Some sleep in luxury hotels, others beg at traffic lights – Manchester’s homeless reveal how lockdown has changed their lives
While a £5m scheme has given hundreds of homeless people a once in a lifetime opportunity – and a glimpse of how the rough sleeping crisis might be solved – others are struggling to adjust
Salvatore Raimo’s lived-in face suddenly cracks into a brilliant smile, exposing yellowing crooked teeth that hint at a life that has gone wrong.

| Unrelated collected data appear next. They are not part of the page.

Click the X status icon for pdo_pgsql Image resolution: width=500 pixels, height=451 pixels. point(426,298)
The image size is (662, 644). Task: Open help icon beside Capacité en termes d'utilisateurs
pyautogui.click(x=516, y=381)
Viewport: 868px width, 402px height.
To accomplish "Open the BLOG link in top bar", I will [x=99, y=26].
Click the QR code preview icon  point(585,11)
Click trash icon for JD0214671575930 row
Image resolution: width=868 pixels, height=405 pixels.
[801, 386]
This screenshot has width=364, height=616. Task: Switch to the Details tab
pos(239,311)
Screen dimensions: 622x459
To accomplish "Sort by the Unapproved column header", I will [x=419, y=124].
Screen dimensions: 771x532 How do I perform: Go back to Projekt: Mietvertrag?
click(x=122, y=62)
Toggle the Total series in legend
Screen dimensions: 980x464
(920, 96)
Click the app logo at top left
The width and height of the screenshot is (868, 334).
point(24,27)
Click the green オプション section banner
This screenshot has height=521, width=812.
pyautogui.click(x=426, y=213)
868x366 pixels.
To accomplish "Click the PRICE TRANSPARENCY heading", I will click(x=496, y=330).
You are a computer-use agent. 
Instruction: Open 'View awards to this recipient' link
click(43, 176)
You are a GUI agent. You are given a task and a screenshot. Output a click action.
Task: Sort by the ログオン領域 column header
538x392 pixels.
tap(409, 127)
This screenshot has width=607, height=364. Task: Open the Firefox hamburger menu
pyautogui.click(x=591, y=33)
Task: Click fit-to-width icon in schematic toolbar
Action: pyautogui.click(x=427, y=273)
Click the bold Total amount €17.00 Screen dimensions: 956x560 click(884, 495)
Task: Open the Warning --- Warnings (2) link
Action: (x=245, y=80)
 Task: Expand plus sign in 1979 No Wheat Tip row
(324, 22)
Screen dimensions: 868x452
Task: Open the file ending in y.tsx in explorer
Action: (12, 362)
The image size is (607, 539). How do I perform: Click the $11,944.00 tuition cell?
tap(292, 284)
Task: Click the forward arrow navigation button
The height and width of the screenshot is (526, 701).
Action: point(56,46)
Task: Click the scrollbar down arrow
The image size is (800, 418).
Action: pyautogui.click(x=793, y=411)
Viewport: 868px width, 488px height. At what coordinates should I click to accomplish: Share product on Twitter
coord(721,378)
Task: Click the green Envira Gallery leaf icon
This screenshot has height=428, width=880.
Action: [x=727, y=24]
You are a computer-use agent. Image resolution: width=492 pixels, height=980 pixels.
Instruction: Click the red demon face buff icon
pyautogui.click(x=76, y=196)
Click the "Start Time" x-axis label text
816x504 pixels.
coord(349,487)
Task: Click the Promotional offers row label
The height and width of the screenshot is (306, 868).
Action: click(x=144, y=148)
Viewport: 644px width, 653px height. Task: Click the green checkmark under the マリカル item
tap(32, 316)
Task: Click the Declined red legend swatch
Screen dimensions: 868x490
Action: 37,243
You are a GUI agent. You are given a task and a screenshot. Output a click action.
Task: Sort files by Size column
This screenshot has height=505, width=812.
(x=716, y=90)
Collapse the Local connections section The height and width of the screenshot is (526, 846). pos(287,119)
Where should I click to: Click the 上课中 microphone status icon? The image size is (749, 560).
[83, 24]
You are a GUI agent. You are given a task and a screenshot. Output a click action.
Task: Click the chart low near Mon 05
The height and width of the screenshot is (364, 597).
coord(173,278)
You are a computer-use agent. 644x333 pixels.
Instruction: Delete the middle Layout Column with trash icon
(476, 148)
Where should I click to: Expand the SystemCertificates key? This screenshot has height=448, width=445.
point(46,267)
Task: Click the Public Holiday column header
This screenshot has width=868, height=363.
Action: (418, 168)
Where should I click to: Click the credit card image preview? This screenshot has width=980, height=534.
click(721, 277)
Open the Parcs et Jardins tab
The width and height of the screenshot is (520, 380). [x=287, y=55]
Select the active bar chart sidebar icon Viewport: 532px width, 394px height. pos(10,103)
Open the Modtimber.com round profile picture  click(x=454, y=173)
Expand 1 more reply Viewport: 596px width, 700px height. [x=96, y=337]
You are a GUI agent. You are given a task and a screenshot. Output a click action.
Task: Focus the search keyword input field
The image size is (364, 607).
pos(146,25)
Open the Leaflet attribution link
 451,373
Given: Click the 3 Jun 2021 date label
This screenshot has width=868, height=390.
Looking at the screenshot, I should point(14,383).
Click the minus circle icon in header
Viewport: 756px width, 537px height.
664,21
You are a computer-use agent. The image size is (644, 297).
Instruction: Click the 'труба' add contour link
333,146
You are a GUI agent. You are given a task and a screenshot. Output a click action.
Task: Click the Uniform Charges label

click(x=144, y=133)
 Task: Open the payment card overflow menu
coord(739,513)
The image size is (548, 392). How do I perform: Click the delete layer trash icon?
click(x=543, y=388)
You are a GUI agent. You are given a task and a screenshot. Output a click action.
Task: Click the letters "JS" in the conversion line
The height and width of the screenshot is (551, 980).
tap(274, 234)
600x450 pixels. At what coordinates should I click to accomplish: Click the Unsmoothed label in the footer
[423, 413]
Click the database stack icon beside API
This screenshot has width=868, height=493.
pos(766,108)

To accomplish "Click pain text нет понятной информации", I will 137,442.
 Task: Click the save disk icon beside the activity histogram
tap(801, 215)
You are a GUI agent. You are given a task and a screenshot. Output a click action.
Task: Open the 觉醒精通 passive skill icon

I’m sitting in the reception of Innside hotel, in city centre Manchester, where rooms can cost up to £245 per night and visitors, in normal circumstances, can enjoy a gym, a spa, a restaurant and fantastic views of town.
But the hotel, like so many businesses, is closed to paying customers.
For now, the only occupants are about 40 homeless people who have been plucked from the streets or hostels around the city to save them from the coronavirus pandemic. They get three meals a day here and access to council services to address drug and alcohol problems.
Salvatore, 37, a chef from Naples, has been here four weeks now and I’ve just asked him what he thinks of his new surroundings.
“Amazing,” he says, that face suddenly transformed by that infectious, semi-toothless grin.
In broken English, he enthuses about his room with its flat screen TV, power shower with a dinner plate-sized shower head, fridge and a double bed.
“We don’t share nothing with somebody else,” Salvatore tells me.